Sexual and domestic violence often intersects with other forms of oppression and hate violence, often encountered and experienced by those individuals with multiple marginal identities such as the lesbian, gay, bisexual, transgender, queer (LGBTQ) and HIV-affected people. Hate violence is manifested through physical violence, verbal and street harassment, sexual violence, and discrimination, and other forms of abuse. Unfortunately, multiple identities such as gender, sexual orientation, racial, ethnic, and immigration status, uniquely impact how LGBTQ and HIV affected survivors experience hate violence and their experiences seeking help and support. With the one year anniversary of the Orlando Pulse nightclub shooting this week, the timely release of this report only seems relevant.

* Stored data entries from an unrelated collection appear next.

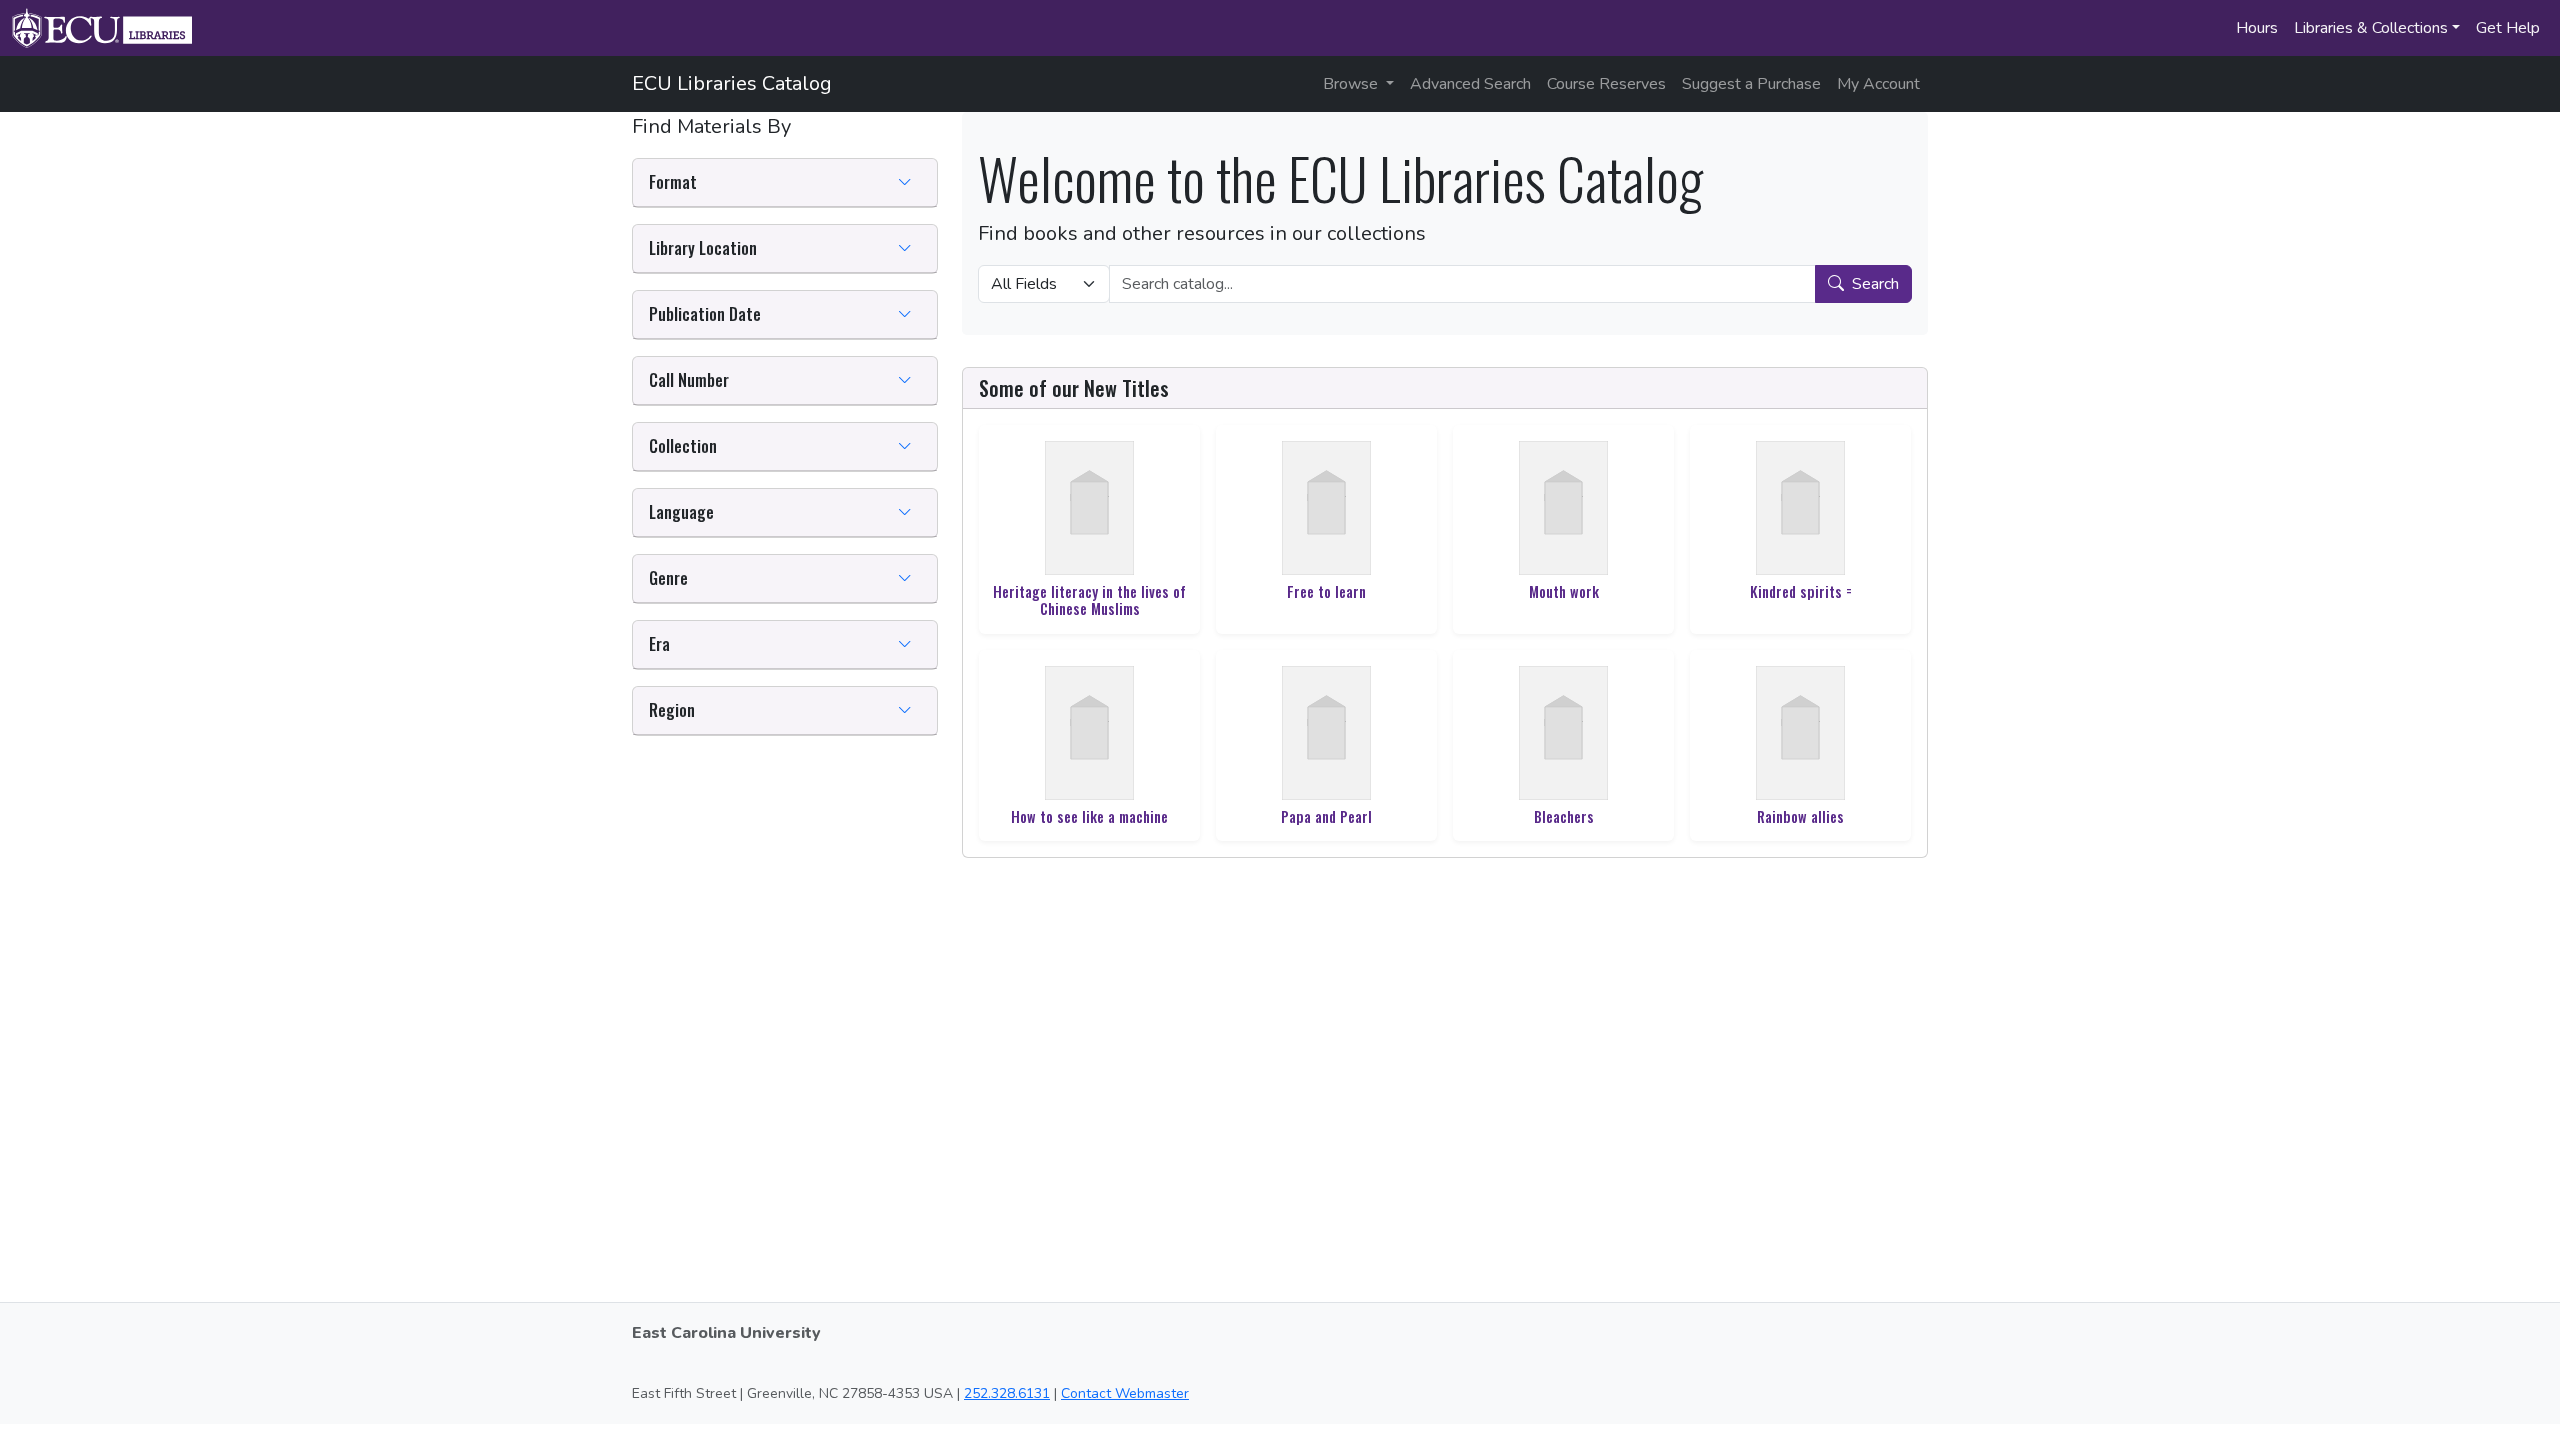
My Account (1878, 84)
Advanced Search (1470, 84)
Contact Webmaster (1125, 1393)
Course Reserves (1606, 84)
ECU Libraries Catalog (732, 83)
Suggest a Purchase (1751, 84)
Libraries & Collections (2371, 28)
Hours (2257, 28)
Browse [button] (1352, 84)
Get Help (2508, 28)
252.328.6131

A program of the New York City Anti-Violence Project (NCAVP), the National Coalition of Anti-Violence Programs (AVP) just released the most recent report, the 2016 Report on LGBTQ and HIV-Affected Hate Violence. In 2016, out of 1,036 survivors of hate violence that reported to 12 NCAVP member programs about their experiences, there was a total of 77 hate violence related homicides of LGBTQ and HIV affected individuals recorded by NCAVP. These included the 49 lives lost in the shooting at Pulse nightclub in Orlando, Florida. 2016 was recorded being the deadliest year for the LGBTQ community,

The statistics and the experiences shared in the report are alarming and troubling! We need to urgently find ways to shift the culture and prevent hate violence and other intersectional forms of oppression against the LGBTQ and HIV-affected people.  The report highlights key protective factors for preventing hate violence, out of which few are highlighted here:

  1. Creating safe, inclusive, and respectful work, home and school spaces for LGBTQ and HIV affected individuals.

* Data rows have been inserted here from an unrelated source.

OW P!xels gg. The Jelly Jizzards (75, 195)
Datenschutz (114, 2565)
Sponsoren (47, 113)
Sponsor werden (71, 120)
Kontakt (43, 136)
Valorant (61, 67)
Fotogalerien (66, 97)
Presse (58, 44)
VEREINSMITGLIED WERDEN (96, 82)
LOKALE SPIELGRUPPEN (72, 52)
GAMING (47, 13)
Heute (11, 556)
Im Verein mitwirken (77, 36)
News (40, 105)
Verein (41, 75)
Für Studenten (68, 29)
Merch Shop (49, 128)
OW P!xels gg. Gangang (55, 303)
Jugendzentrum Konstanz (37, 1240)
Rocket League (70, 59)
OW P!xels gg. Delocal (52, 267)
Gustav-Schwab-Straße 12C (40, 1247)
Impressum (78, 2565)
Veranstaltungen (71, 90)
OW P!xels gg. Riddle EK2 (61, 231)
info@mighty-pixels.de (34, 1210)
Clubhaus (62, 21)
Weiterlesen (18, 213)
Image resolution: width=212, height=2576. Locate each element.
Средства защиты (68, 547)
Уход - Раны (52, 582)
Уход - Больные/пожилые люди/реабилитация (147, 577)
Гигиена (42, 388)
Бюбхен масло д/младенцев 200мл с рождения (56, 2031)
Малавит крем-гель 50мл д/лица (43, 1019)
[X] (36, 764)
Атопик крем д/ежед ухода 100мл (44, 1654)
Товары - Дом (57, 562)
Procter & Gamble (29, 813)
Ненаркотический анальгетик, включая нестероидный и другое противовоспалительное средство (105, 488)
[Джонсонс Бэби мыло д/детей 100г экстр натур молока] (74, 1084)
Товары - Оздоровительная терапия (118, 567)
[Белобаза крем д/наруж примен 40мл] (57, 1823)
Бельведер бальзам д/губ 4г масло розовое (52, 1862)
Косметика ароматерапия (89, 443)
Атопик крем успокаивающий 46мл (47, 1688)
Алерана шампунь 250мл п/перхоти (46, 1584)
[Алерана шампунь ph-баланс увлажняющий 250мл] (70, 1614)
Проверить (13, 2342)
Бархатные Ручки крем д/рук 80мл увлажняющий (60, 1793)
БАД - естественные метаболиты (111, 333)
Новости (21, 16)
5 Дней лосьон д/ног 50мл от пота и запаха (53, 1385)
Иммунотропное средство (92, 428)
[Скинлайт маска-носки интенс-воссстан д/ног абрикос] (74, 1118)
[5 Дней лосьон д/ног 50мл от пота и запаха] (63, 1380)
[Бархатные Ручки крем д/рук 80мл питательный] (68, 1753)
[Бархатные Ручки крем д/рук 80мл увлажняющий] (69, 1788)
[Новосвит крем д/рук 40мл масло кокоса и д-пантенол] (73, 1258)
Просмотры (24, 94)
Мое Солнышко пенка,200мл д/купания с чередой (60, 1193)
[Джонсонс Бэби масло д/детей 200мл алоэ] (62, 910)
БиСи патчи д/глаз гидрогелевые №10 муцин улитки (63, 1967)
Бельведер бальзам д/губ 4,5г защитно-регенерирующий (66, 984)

  2. Due to the increase in hate violence experienced online in 2016 particularly by youth and Latinx survivors, it is necessary to develop resources and programs preventing online harassment.

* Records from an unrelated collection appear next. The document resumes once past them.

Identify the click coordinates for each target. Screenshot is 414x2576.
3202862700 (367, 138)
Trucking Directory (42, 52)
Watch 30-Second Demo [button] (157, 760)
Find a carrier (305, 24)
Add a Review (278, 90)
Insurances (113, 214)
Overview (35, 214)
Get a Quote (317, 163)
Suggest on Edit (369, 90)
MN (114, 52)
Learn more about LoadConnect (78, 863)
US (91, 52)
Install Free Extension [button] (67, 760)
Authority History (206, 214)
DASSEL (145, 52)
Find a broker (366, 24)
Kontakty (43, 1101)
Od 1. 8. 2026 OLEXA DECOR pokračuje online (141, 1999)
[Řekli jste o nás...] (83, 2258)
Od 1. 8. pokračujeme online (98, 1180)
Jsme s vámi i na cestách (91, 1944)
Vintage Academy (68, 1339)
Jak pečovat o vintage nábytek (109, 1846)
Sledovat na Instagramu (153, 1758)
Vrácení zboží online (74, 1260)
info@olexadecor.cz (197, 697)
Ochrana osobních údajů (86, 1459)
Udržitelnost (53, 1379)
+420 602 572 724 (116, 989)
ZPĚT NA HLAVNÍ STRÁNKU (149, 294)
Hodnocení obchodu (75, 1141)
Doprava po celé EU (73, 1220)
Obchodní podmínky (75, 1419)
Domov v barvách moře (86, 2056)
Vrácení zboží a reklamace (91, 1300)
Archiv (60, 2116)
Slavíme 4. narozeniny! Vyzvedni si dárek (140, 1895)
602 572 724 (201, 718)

  3. It is also critical that we center the voices, experiences, vision and leadership of those most affected by hate violence when creating programs and policies in prevention and response, and community strategies to tackle the root causes of hate violence. The unique experiences of those affected by hate violence includes transgender and gender non-confirming individuals, LGBTQ people of color and youth, LGBTQ people with disabilities or undocumented.

To summarize, shifting the culture and preventing hate violence is possible when we recognize historical systems of oppression, support community-based initiatives for healing and trauma-informed spaces, and most importantly, creating a culture that is affirming, inclusive and representative of LGTBQ communities.